» **Exercise brief**:
Retype exactly what appears below from the line containing "The height and" down to the line containing "Image resolution: width=1427", keeping both end lines. Do not include pictures.

*** Opening of Supplied material ***

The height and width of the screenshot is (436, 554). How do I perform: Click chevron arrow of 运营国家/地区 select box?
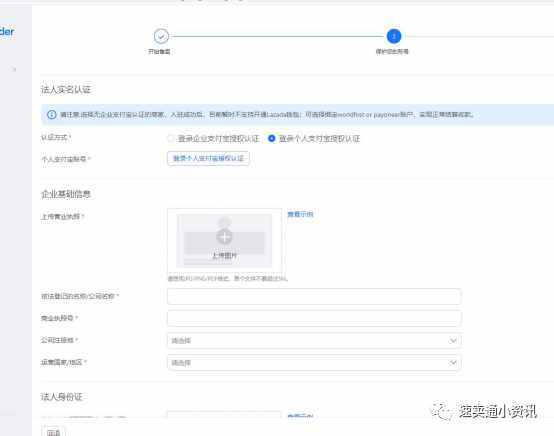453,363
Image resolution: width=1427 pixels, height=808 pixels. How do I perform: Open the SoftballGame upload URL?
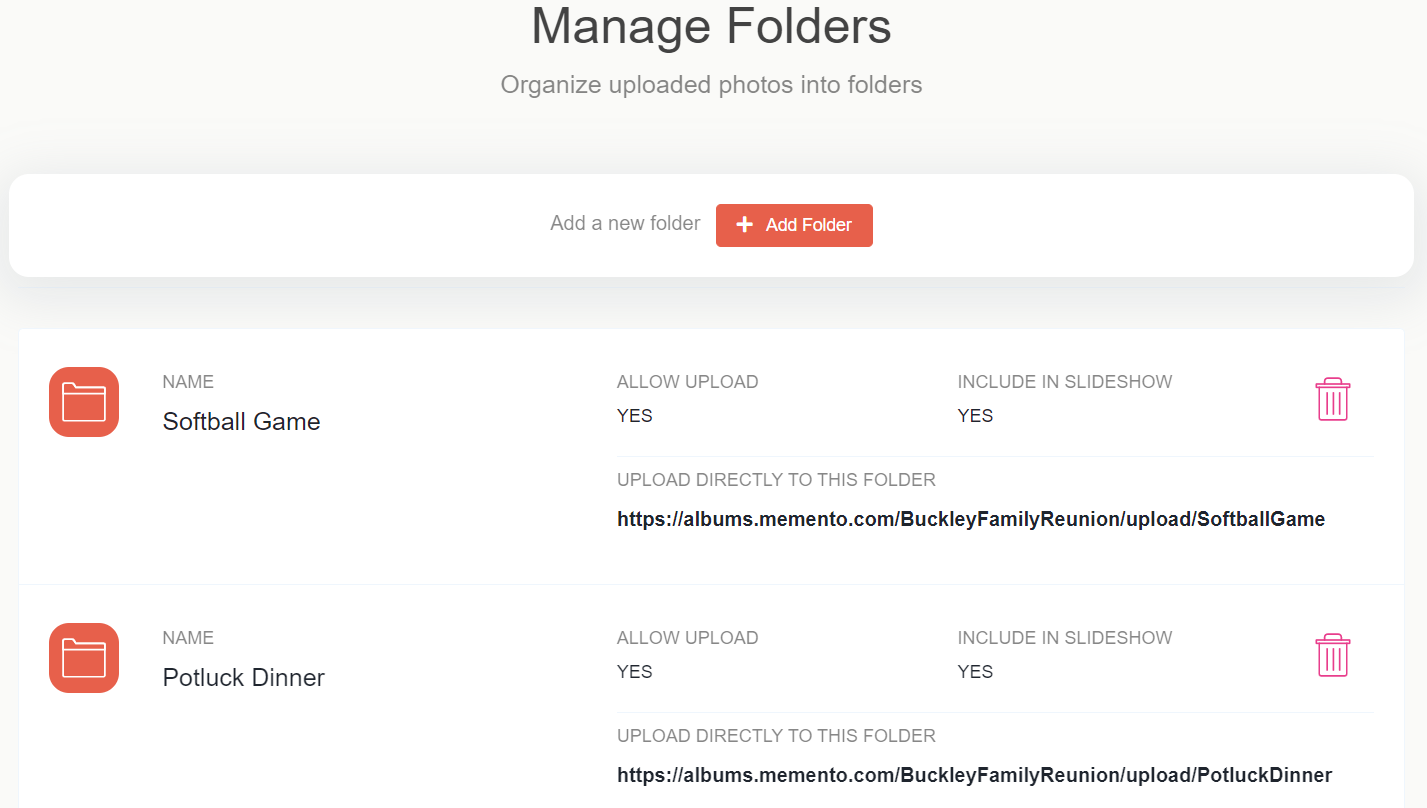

*** Close of Supplied material ***
*** Opening of Supplied material ***

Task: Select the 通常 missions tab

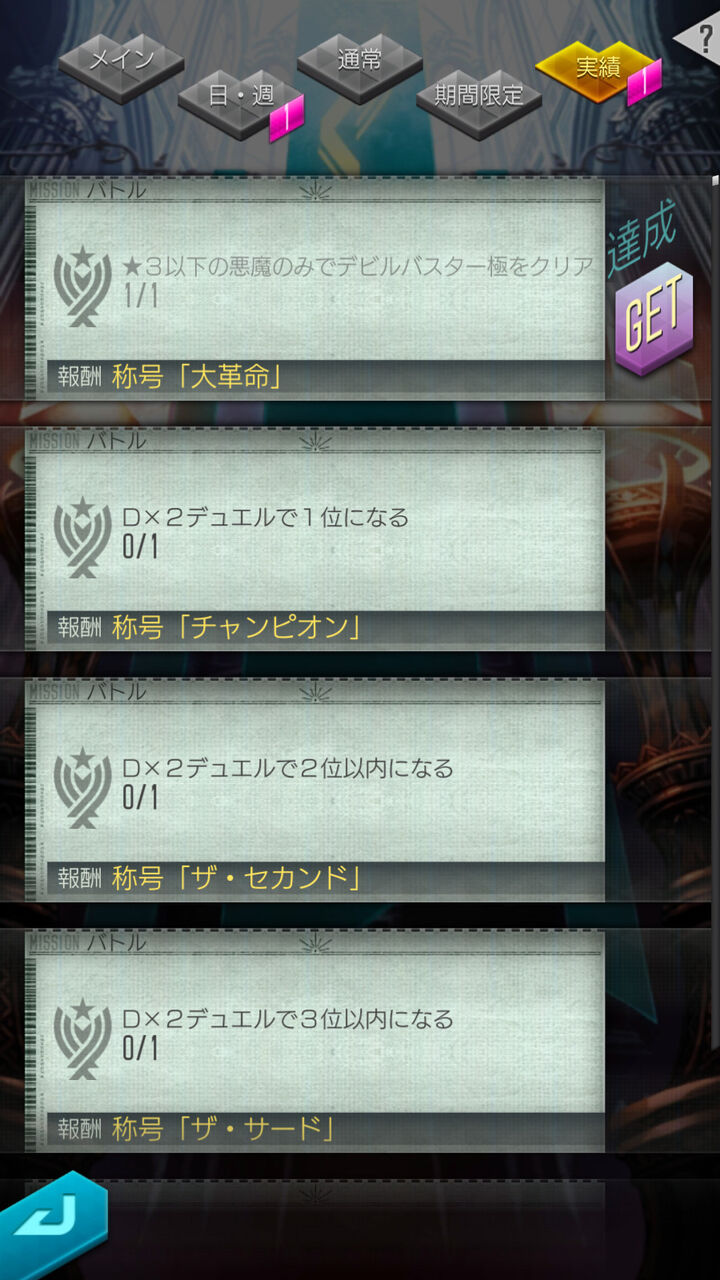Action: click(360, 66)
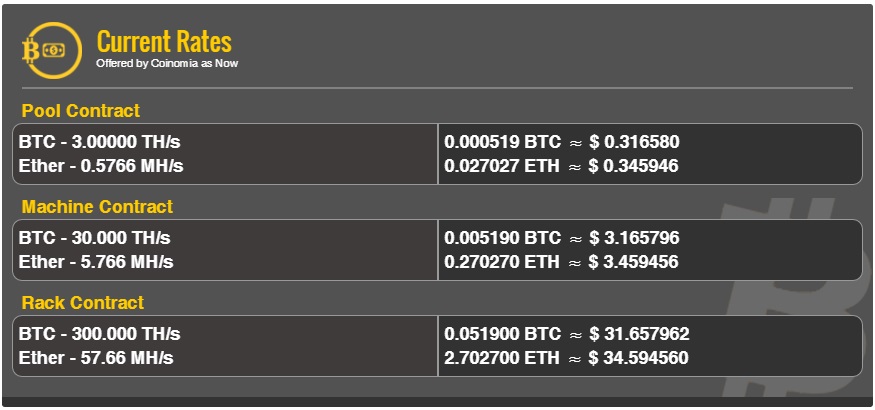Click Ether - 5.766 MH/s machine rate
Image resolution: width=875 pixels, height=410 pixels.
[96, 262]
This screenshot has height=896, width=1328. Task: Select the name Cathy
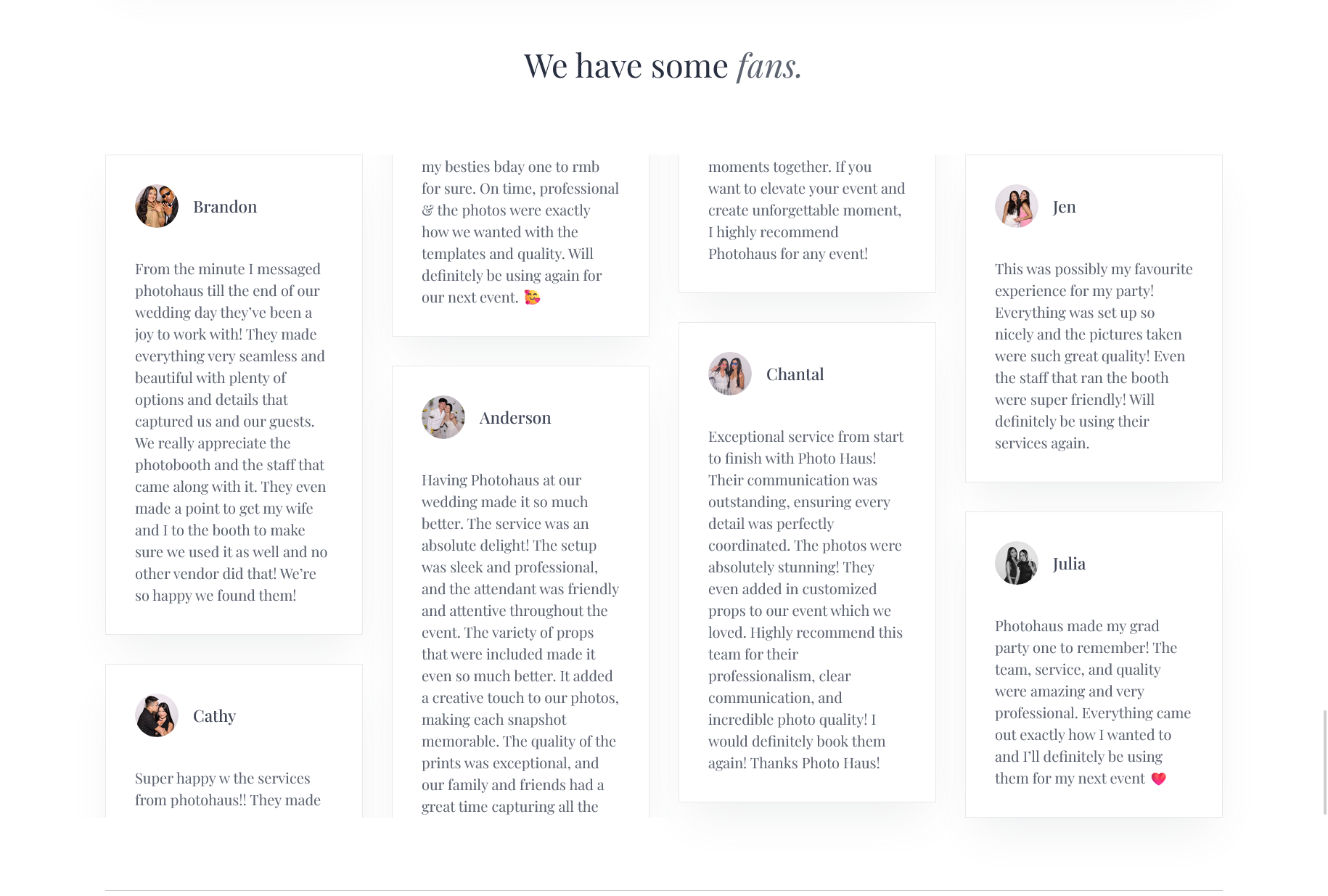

*** Close of Supplied material ***
*** Opening of Supplied material ***

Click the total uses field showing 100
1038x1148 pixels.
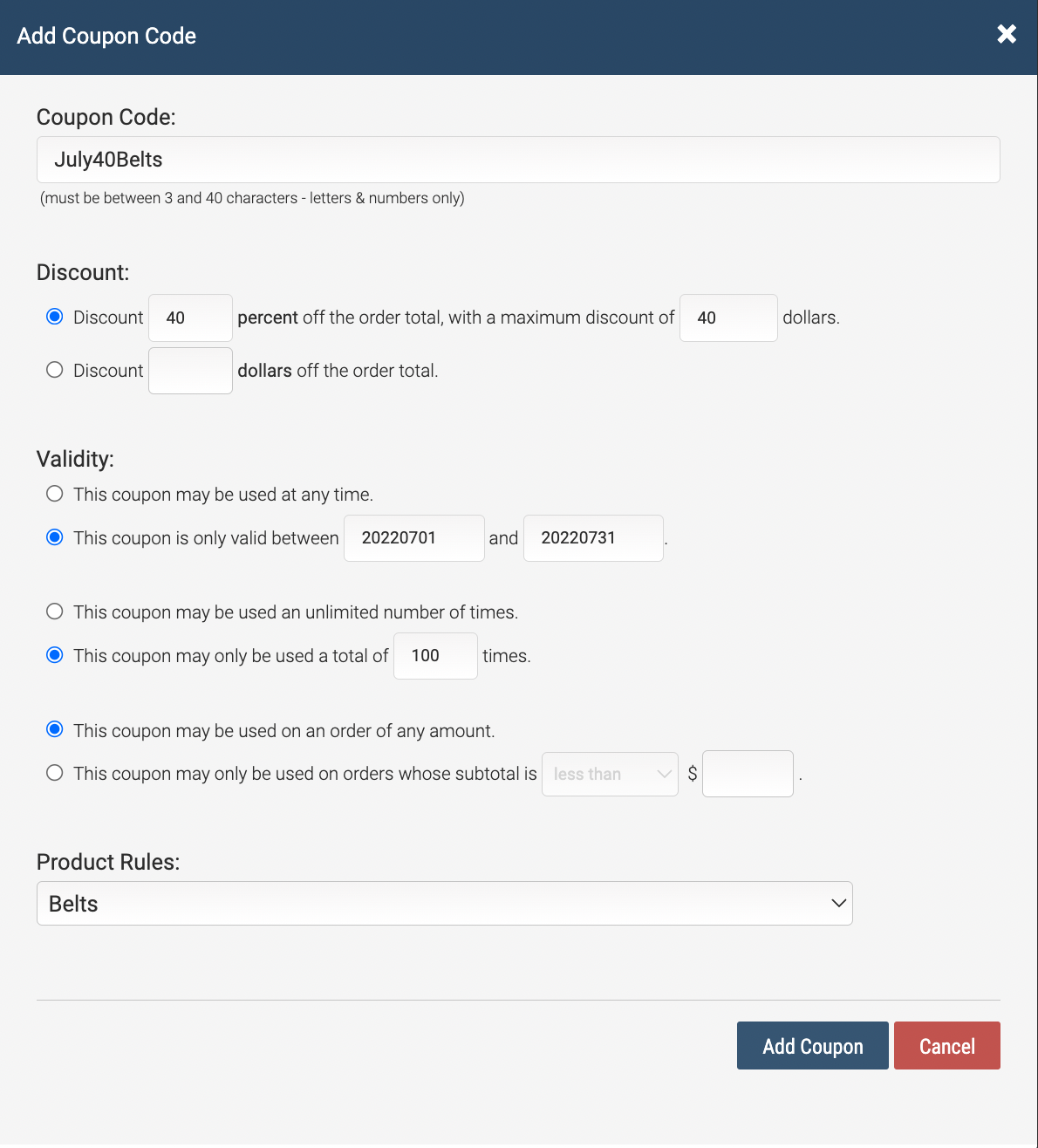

*** Close of Supplied material ***

» **Response to the task**:
The height and width of the screenshot is (436, 554). How do I perform: Click chevron arrow of 运营国家/地区 select box?
453,363
Image resolution: width=1427 pixels, height=808 pixels. How do I perform: Open the SoftballGame upload URL?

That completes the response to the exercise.